Records from a data source:
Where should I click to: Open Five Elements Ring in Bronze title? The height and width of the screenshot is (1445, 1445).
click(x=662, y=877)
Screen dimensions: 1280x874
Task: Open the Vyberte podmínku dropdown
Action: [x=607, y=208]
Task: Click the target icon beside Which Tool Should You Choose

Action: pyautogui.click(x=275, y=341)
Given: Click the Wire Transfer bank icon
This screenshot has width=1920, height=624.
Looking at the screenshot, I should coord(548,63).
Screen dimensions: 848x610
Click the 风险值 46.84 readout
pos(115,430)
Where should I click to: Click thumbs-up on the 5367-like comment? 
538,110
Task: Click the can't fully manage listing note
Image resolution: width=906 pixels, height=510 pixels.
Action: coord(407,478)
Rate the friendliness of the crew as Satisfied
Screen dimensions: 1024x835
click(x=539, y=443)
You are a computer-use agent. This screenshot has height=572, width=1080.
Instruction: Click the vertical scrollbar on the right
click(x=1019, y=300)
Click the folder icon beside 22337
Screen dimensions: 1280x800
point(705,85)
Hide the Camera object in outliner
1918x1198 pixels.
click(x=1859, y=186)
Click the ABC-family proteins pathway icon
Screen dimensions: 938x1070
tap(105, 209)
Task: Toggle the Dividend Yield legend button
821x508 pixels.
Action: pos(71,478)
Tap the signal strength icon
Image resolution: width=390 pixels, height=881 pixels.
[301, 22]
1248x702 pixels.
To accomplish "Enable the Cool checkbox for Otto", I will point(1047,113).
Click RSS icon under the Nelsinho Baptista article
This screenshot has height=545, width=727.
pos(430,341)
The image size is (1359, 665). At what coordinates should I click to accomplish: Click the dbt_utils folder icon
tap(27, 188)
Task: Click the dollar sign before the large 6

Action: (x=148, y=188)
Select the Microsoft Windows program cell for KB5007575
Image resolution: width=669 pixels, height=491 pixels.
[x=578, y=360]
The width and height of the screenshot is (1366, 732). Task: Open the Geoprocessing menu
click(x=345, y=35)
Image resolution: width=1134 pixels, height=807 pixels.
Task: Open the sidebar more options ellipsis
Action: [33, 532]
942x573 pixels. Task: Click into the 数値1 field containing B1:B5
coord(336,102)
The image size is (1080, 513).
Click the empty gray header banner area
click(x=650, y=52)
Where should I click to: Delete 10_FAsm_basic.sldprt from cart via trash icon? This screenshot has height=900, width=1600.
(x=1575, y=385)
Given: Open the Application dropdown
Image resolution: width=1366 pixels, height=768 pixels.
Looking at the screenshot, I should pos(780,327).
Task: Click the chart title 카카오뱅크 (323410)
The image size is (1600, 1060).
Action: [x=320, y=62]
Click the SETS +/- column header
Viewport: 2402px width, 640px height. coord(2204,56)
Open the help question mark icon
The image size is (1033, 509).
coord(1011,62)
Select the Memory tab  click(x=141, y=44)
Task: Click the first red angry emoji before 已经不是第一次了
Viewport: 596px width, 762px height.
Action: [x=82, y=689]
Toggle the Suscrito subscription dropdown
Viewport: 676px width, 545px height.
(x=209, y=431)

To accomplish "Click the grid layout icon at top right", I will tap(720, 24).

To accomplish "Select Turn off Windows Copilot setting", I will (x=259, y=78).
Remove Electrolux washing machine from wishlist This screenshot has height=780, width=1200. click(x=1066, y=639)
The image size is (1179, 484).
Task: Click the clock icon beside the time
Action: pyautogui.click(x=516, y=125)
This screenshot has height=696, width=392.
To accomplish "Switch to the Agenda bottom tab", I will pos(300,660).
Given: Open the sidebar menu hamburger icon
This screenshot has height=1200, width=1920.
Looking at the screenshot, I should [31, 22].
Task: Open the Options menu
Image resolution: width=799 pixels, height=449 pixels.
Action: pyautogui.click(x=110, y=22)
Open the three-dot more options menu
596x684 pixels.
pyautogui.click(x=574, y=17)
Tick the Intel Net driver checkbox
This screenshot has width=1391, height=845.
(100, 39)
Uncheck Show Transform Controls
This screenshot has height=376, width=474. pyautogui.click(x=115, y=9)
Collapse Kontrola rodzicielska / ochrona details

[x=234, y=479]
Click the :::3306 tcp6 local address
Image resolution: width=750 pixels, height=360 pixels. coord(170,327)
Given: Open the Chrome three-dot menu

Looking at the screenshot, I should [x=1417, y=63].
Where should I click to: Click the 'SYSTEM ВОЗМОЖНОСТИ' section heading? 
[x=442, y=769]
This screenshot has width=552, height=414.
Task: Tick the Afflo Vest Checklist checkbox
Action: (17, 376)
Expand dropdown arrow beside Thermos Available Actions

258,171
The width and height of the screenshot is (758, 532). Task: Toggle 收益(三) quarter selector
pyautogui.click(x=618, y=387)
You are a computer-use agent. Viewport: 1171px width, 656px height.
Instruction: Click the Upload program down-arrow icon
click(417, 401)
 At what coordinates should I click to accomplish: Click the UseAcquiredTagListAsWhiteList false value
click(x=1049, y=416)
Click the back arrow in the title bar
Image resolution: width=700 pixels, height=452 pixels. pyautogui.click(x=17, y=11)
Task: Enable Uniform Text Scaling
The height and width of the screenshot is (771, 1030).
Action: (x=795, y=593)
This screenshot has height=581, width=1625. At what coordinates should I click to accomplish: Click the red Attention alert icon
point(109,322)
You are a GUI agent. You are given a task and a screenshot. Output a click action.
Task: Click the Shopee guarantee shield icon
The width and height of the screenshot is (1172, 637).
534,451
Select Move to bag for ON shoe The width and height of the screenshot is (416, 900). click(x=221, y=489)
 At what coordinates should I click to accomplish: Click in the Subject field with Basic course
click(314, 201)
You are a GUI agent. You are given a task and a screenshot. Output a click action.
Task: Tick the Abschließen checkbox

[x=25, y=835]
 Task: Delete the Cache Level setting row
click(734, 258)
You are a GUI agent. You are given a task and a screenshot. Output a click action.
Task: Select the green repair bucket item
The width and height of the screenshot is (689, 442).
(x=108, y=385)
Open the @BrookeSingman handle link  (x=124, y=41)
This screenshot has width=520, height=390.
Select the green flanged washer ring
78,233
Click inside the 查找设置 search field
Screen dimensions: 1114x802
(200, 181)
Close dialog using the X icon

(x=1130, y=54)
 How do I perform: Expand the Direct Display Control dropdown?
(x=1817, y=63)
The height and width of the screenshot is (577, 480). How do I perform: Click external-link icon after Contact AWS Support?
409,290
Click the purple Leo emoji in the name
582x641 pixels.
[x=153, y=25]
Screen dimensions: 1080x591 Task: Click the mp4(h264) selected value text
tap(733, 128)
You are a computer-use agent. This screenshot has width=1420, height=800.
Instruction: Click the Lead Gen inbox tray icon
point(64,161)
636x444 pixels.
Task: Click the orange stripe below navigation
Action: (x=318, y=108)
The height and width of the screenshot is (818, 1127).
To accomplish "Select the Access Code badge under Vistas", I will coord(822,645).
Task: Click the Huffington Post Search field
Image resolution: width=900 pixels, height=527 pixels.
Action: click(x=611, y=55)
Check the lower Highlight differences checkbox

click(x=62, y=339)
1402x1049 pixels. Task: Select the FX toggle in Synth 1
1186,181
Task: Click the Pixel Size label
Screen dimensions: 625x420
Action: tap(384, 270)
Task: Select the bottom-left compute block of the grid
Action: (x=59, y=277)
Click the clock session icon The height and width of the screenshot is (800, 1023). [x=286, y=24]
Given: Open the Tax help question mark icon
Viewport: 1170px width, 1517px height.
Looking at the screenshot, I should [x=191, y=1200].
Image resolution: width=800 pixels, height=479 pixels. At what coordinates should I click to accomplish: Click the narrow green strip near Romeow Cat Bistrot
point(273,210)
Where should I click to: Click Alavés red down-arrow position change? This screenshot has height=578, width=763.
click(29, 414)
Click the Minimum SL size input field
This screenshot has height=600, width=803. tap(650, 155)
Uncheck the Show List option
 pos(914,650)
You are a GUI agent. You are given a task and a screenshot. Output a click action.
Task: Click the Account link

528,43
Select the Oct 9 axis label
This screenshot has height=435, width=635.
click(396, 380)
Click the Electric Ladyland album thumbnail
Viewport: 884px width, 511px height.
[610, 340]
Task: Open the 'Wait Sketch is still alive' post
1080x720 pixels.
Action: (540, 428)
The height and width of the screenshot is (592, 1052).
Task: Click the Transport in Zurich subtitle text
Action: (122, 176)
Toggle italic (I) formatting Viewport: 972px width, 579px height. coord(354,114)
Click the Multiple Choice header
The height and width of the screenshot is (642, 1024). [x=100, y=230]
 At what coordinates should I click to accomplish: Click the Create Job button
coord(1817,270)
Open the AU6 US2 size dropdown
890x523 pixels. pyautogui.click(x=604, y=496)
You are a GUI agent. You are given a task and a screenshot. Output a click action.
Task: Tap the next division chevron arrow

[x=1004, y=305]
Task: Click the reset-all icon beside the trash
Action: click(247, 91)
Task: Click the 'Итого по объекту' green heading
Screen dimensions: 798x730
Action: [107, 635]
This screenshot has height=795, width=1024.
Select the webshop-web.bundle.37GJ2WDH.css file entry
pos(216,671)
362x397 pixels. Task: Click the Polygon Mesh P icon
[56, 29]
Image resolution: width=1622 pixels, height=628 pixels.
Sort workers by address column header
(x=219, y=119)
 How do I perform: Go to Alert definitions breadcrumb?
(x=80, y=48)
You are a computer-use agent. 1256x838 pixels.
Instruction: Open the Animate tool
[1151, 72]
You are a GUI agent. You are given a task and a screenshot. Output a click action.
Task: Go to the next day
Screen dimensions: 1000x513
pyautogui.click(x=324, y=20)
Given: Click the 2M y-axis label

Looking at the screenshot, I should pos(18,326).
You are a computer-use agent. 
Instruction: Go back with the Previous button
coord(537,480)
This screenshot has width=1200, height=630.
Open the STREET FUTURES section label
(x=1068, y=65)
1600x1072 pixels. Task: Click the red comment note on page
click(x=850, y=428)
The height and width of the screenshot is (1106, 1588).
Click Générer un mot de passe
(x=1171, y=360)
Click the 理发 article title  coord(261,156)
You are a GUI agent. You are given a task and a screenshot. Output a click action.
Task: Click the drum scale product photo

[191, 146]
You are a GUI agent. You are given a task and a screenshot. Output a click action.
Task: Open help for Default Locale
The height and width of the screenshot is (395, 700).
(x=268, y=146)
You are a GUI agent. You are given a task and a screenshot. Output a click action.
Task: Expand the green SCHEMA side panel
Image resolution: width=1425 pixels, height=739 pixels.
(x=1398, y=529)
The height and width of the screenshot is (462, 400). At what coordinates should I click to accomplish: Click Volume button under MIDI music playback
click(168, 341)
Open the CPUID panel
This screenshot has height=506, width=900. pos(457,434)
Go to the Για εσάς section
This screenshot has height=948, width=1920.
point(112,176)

EXERCISE DETAILS:
The lines to copy run from the start of the records above through the line holding "Click the folder icon beside 22337"; give them exactly, both ends included, and nothing else.

EXERCISE RESPONSE:
Where should I click to: Open Five Elements Ring in Bronze title? The height and width of the screenshot is (1445, 1445).
click(x=662, y=877)
Screen dimensions: 1280x874
Task: Open the Vyberte podmínku dropdown
Action: [x=607, y=208]
Task: Click the target icon beside Which Tool Should You Choose

Action: pyautogui.click(x=275, y=341)
Given: Click the Wire Transfer bank icon
This screenshot has width=1920, height=624.
Looking at the screenshot, I should coord(548,63).
Screen dimensions: 848x610
Click the 风险值 46.84 readout
pos(115,430)
Where should I click to: Click thumbs-up on the 5367-like comment? 
538,110
Task: Click the can't fully manage listing note
Image resolution: width=906 pixels, height=510 pixels.
Action: coord(407,478)
Rate the friendliness of the crew as Satisfied
Screen dimensions: 1024x835
click(x=539, y=443)
You are a computer-use agent. This screenshot has height=572, width=1080.
Instruction: Click the vertical scrollbar on the right
click(x=1019, y=300)
Click the folder icon beside 22337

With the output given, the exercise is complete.